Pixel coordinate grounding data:
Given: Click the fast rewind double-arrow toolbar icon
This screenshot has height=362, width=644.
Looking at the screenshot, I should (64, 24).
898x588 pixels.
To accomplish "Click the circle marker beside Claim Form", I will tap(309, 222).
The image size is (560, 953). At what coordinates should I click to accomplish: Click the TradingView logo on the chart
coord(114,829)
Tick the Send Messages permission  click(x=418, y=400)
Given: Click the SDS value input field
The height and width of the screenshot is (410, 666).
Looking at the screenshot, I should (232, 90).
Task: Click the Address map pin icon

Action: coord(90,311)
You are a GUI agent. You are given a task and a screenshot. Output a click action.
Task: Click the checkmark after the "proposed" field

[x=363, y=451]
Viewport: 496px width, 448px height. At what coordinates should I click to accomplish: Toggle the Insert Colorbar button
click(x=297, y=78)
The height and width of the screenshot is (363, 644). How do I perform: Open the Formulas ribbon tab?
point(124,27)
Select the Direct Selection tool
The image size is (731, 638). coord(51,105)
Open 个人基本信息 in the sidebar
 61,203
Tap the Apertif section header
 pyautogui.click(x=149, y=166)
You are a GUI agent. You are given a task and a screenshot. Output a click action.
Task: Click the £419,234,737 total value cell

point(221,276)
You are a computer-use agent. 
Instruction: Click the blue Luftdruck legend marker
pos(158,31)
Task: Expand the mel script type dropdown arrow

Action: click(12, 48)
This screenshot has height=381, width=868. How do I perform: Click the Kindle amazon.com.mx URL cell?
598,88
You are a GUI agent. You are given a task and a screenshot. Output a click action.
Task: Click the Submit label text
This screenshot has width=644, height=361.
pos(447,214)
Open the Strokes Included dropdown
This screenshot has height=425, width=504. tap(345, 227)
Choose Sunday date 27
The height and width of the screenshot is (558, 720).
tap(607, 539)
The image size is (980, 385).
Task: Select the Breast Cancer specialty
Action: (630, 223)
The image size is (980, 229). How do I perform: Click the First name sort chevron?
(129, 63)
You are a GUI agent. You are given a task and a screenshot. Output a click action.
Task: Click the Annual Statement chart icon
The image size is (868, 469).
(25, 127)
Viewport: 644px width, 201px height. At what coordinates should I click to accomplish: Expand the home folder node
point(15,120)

▶ Task to carry out:
None of the records may be omitted; each is to be printed exactly.

▶ Response area:
Given: Click the fast rewind double-arrow toolbar icon
This screenshot has height=362, width=644.
Looking at the screenshot, I should (64, 24).
898x588 pixels.
To accomplish "Click the circle marker beside Claim Form", I will tap(309, 222).
The image size is (560, 953). At what coordinates should I click to accomplish: Click the TradingView logo on the chart
coord(114,829)
Tick the Send Messages permission  click(x=418, y=400)
Given: Click the SDS value input field
The height and width of the screenshot is (410, 666).
Looking at the screenshot, I should (232, 90).
Task: Click the Address map pin icon

Action: coord(90,311)
You are a GUI agent. You are given a task and a screenshot. Output a click action.
Task: Click the checkmark after the "proposed" field

[x=363, y=451]
Viewport: 496px width, 448px height. At what coordinates should I click to accomplish: Toggle the Insert Colorbar button
click(x=297, y=78)
The height and width of the screenshot is (363, 644). How do I perform: Open the Formulas ribbon tab?
point(124,27)
Select the Direct Selection tool
The image size is (731, 638). coord(51,105)
Open 个人基本信息 in the sidebar
 61,203
Tap the Apertif section header
 pyautogui.click(x=149, y=166)
You are a GUI agent. You are given a task and a screenshot. Output a click action.
Task: Click the £419,234,737 total value cell

point(221,276)
You are a computer-use agent. 
Instruction: Click the blue Luftdruck legend marker
pos(158,31)
Task: Expand the mel script type dropdown arrow

Action: click(12, 48)
This screenshot has height=381, width=868. How do I perform: Click the Kindle amazon.com.mx URL cell?
598,88
You are a GUI agent. You are given a task and a screenshot. Output a click action.
Task: Click the Submit label text
This screenshot has width=644, height=361.
pos(447,214)
Open the Strokes Included dropdown
This screenshot has height=425, width=504. tap(345, 227)
Choose Sunday date 27
The height and width of the screenshot is (558, 720).
tap(607, 539)
The image size is (980, 385).
Task: Select the Breast Cancer specialty
Action: (630, 223)
The image size is (980, 229). How do I perform: Click the First name sort chevron?
(129, 63)
You are a GUI agent. You are given a task and a screenshot. Output a click action.
Task: Click the Annual Statement chart icon
The image size is (868, 469).
(25, 127)
Viewport: 644px width, 201px height. At what coordinates should I click to accomplish: Expand the home folder node
point(15,120)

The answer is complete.